Colusa Biomass Energy Corporation (CBMG) has a US patent that can use cellulose (woody portion of all plant life) to produce ethanol; the starting material for the CBMG process are rice straw and rice hulls, corn stover and cobs, wheat straw and husks, wood chips from forest slashing, and sawdust from saw mills. How much ethanol can be produced from these cellulose-based raw materials? Using 2003 farm data from the US Department of Agriculture and taking into consideration the availability of these cellulose based materials, it has been conservatively estimated that over 1.0 trillion gallons of ethanol could be produced per year. This would reduce the importation of oil by an estimated 75%. CBMG will initially build a 50,000 ton/yr rice straw plant near Colusa, CA. This plant will produce 6.25 million gallons of fuel ethanol, 8,000 tons of silica products, Distillers’ Dried Grain Solubles (DDGS), commercial carbon dioxide, and a high energy lignin fuel that will be used internally in the plant to reduce the cost of natural gas.

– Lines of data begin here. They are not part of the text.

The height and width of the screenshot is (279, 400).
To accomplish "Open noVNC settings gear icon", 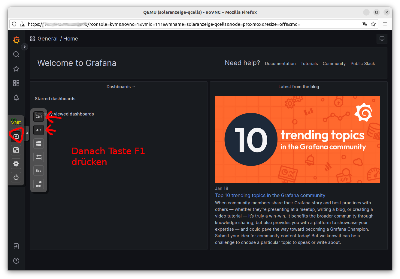I will [16, 164].
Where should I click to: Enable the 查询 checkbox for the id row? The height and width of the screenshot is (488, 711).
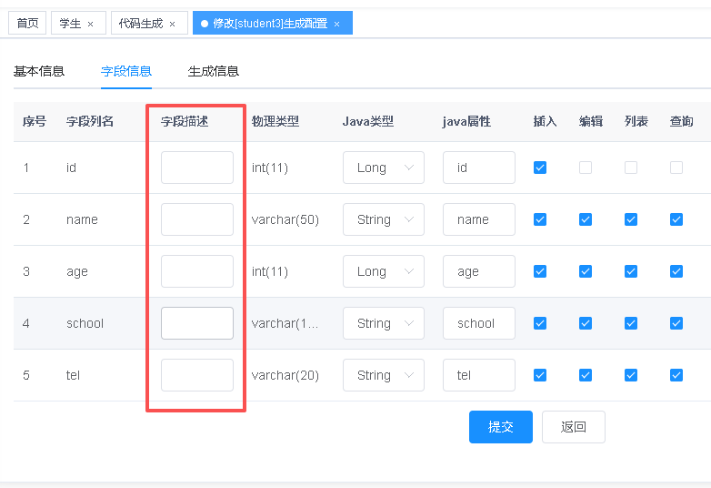tap(676, 168)
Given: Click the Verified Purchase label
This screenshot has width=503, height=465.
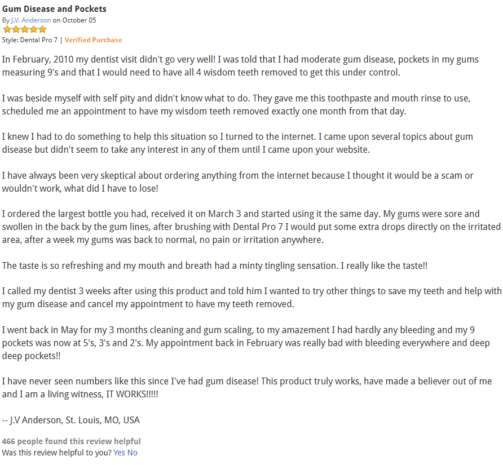Looking at the screenshot, I should (93, 40).
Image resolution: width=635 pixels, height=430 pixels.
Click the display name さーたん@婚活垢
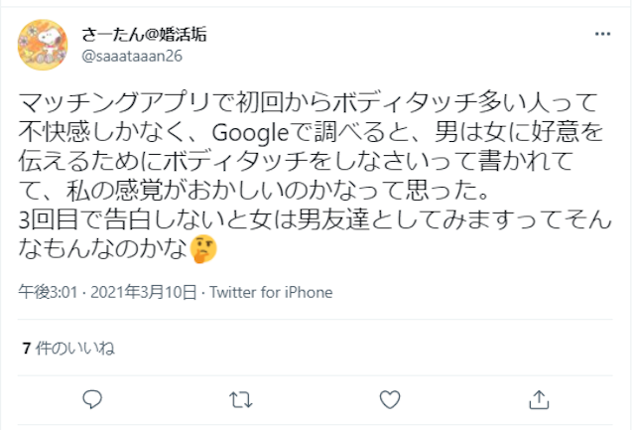144,34

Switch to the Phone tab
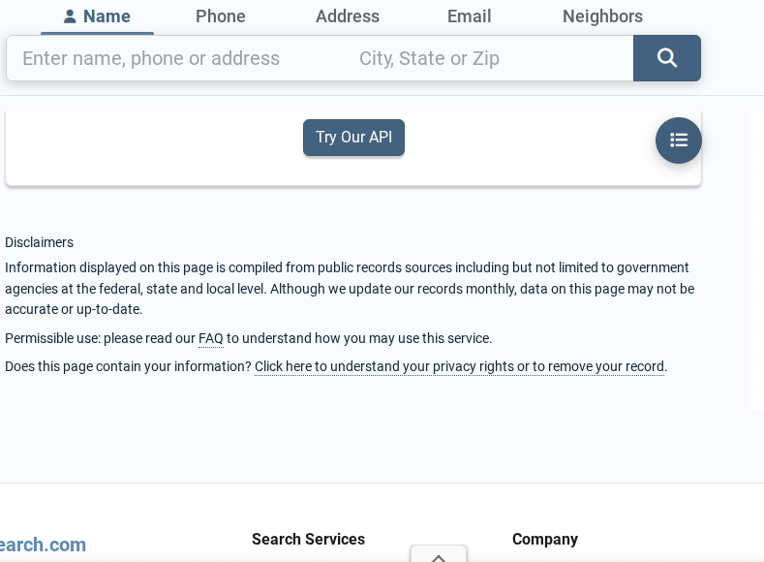(x=220, y=16)
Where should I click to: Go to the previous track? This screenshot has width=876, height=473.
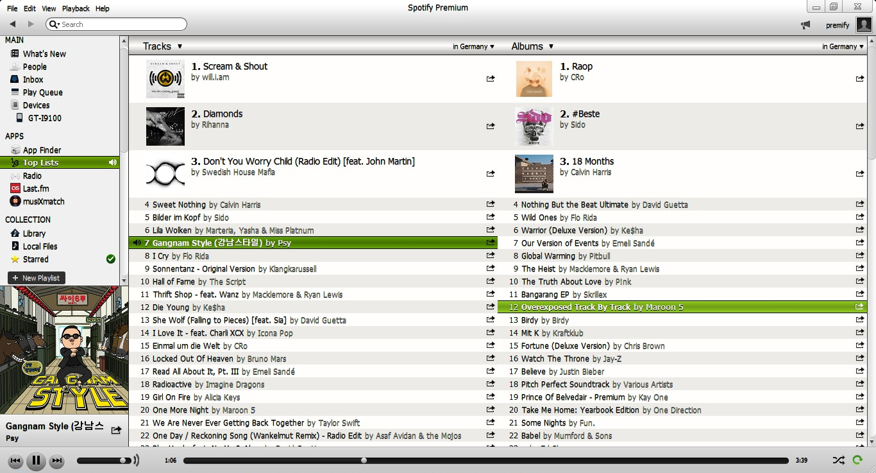coord(15,460)
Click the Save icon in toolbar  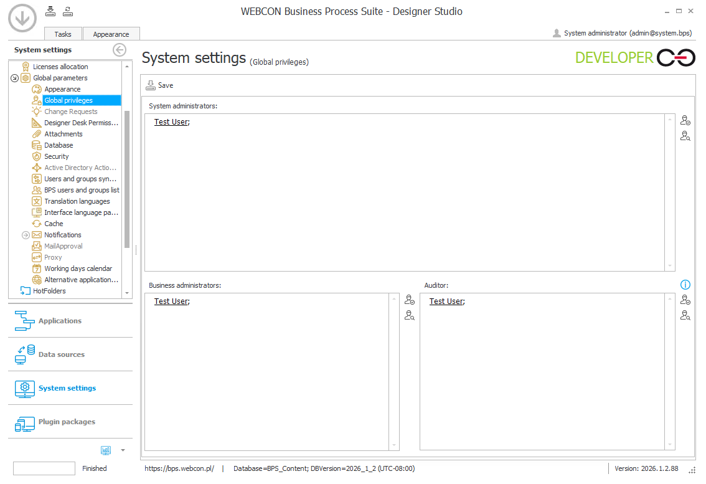(151, 85)

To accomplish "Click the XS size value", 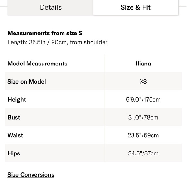I will (x=143, y=82).
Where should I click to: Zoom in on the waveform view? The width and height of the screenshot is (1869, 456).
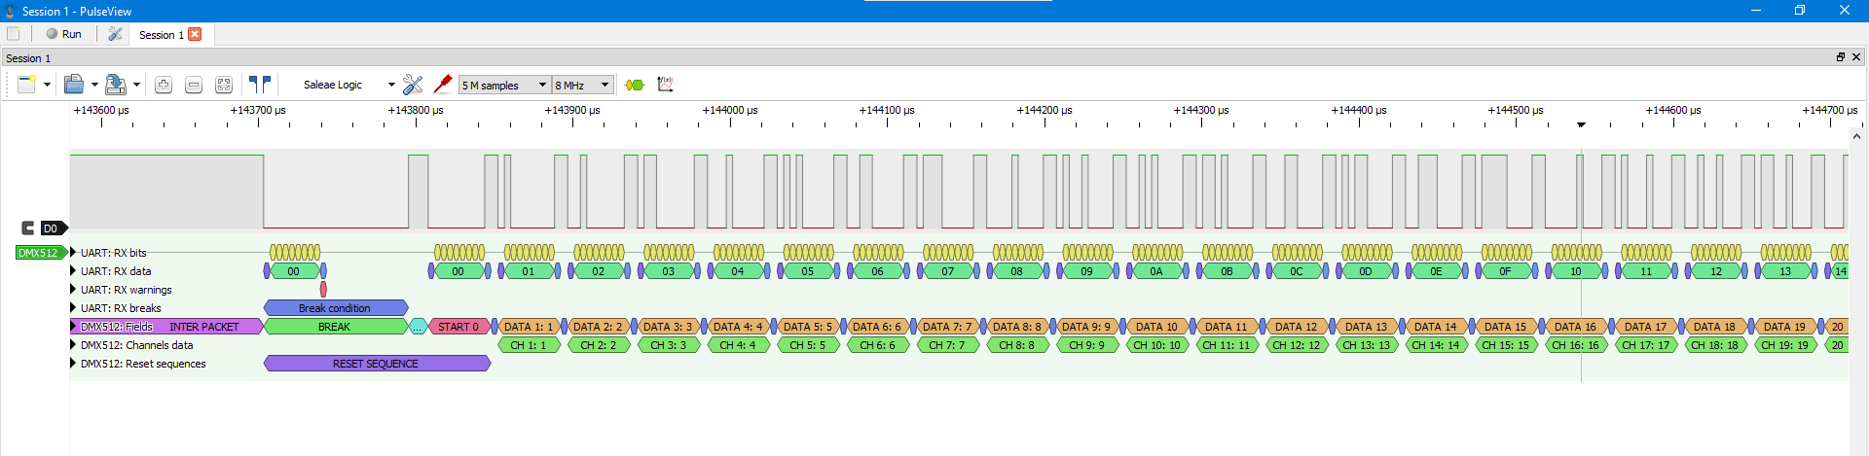(x=164, y=85)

Comparisons between our system and traditional spiral wound membrane systems

A spiral wound membrane, both RO and UF; this increases the surface area of the membrane winding a membrane/separator system into the shape of a log. Due to the membrane/separator proximities spiral wound membranes are “plugged” by particulate matter in the feed liquid.

The CBMG system differs from the spiral wound systems by placing the membrane directly in contact with the feed liquid and pumping this feed liquid at a high flow rate. This flow rate acts to “sweep” the membrane and prevents “plugging.”

The niche that CBMG systems can fill is its ability to filter thixotropic (viscous) Newtonian and non-Newtonian liquids. For example, CBMG UF system can take tomato juice (Newtonian liquid) and by removing the water, produce tomato paste (non-Newtonian liquid.)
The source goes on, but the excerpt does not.